Segment Open
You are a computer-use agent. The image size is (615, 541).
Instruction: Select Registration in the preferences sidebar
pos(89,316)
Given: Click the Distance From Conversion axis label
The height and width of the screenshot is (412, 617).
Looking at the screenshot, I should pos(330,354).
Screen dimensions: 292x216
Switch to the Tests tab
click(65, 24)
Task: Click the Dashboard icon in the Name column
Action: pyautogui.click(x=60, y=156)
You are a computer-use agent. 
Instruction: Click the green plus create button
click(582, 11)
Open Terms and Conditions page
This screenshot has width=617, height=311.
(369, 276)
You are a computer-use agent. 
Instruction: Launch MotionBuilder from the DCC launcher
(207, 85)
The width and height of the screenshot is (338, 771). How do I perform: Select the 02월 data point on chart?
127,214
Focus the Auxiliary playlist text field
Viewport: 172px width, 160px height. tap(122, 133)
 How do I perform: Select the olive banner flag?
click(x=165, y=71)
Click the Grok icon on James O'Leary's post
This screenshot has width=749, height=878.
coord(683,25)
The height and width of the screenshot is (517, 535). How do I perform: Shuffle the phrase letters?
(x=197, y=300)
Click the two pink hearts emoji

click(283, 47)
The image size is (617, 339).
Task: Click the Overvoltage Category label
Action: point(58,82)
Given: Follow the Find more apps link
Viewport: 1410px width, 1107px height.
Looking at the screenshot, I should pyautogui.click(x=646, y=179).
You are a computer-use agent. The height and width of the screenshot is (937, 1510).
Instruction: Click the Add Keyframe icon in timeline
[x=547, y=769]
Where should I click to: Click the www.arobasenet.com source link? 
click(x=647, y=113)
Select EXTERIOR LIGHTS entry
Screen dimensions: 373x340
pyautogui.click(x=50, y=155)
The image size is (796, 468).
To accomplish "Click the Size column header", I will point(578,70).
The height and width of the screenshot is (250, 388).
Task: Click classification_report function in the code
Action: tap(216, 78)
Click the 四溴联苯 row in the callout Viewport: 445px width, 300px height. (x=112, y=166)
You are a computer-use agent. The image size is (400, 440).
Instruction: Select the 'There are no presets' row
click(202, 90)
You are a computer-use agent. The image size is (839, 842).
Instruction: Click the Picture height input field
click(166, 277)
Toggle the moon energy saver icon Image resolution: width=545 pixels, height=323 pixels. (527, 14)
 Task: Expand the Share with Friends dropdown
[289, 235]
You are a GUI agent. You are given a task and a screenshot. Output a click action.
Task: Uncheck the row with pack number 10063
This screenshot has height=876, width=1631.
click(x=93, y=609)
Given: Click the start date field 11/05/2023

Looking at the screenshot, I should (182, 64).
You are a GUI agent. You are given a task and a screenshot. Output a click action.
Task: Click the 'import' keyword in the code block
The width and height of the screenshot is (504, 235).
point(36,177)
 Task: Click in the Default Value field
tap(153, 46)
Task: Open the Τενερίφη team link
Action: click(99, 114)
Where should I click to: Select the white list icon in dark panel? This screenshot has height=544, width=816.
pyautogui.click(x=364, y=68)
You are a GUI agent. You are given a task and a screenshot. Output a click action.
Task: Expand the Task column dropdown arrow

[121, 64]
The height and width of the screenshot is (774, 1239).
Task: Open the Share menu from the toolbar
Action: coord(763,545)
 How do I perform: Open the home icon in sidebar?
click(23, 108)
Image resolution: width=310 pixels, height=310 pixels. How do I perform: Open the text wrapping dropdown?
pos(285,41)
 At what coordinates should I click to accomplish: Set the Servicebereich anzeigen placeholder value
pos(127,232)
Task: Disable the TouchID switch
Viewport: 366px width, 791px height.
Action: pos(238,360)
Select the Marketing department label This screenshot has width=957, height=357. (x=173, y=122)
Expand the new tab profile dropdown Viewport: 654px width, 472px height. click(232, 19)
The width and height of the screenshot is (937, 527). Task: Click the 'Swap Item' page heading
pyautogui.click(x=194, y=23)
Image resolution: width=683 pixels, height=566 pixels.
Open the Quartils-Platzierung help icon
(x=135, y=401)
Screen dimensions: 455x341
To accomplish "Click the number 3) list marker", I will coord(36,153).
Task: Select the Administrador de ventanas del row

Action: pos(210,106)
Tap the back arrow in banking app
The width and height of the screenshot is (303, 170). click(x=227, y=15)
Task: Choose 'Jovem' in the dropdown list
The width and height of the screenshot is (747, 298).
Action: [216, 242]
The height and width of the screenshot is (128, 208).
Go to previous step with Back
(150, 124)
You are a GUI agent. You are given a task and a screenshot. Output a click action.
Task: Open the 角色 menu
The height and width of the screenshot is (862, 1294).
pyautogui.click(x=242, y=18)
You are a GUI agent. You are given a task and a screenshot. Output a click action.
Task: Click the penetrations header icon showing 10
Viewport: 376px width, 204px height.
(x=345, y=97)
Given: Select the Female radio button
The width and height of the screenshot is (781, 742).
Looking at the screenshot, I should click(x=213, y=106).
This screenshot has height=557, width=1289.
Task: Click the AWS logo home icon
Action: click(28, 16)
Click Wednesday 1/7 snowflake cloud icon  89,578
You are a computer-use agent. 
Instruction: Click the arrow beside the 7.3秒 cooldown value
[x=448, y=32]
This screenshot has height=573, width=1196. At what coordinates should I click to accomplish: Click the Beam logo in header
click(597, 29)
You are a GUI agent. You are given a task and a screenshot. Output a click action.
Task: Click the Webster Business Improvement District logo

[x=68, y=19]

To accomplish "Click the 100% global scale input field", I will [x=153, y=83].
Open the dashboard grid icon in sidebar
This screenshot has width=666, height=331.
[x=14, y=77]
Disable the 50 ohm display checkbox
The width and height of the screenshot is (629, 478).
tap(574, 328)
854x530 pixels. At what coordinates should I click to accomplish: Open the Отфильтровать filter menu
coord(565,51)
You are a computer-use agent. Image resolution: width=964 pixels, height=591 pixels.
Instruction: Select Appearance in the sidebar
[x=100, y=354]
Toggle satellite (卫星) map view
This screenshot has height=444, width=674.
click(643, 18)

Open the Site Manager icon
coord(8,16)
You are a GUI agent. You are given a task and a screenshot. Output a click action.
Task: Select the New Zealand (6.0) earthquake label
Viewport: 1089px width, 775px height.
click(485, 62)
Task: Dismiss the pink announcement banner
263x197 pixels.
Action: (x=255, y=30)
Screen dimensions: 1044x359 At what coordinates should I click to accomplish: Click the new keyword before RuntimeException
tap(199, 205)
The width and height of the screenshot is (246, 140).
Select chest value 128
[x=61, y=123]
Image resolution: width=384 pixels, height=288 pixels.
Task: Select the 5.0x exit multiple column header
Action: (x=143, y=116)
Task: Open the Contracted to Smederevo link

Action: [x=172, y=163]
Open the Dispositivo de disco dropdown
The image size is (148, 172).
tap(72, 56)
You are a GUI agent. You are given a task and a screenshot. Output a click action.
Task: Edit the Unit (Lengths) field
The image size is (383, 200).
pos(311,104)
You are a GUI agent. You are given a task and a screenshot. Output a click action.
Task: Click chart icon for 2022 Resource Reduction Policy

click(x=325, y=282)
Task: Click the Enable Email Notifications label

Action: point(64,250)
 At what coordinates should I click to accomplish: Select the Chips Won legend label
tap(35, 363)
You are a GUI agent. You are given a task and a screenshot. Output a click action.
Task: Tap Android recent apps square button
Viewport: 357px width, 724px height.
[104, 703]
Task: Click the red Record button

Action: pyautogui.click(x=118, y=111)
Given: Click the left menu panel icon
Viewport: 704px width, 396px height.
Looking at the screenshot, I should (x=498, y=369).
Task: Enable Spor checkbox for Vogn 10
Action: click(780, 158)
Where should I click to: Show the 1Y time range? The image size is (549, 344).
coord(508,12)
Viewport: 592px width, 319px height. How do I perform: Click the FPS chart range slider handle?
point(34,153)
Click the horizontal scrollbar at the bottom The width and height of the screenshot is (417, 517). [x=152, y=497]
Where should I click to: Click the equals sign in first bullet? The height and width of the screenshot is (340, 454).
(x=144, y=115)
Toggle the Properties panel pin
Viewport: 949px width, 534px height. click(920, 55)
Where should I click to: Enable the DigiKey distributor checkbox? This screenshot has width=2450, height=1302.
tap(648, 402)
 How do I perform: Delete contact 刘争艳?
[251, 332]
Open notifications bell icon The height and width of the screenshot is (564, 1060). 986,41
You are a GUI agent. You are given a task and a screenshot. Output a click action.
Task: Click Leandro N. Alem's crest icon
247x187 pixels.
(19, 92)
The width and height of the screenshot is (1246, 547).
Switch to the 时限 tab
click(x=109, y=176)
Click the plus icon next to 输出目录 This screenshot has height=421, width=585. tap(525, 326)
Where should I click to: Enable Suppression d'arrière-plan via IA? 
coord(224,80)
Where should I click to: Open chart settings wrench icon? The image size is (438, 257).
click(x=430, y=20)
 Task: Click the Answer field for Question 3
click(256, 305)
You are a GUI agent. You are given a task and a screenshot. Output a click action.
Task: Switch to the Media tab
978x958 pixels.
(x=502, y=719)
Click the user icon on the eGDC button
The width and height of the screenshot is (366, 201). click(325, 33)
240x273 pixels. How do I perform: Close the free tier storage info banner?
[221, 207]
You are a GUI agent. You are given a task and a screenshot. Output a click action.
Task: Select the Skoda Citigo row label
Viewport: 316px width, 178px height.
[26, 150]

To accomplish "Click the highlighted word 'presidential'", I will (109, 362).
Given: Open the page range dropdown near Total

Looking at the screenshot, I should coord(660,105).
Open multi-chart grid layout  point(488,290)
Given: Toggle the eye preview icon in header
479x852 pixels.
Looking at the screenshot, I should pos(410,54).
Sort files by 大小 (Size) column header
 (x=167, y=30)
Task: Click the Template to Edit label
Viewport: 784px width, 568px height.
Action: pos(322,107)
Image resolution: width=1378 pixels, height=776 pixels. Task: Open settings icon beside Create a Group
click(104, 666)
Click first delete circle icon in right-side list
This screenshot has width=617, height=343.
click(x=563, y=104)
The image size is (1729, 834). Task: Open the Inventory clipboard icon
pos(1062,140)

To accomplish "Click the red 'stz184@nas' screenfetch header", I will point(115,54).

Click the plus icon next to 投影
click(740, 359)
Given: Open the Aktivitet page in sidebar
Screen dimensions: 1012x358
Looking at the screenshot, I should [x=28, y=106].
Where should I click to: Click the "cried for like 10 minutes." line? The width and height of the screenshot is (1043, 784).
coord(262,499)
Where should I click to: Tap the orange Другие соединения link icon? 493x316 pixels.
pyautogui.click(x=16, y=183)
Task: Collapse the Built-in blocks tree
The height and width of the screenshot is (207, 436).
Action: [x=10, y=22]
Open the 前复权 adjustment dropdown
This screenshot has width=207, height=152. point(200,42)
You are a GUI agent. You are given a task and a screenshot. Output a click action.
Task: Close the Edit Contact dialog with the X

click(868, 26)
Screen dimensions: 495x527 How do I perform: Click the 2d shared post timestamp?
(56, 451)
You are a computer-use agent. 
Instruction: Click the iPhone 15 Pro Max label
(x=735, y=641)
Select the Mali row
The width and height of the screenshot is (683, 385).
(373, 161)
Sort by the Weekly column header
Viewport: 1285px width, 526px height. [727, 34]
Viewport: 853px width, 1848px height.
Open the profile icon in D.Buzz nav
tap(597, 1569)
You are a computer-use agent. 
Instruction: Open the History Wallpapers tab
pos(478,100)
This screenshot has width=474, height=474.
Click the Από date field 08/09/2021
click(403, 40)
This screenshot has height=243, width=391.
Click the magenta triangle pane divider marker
Segment Closed
**Task to carry out:**
Go line by line through the records and copy those that contain the word "marker".

**Reply to the task:**
To accomplish "Click the number 3) list marker", I will coord(36,153).
Click the magenta triangle pane divider marker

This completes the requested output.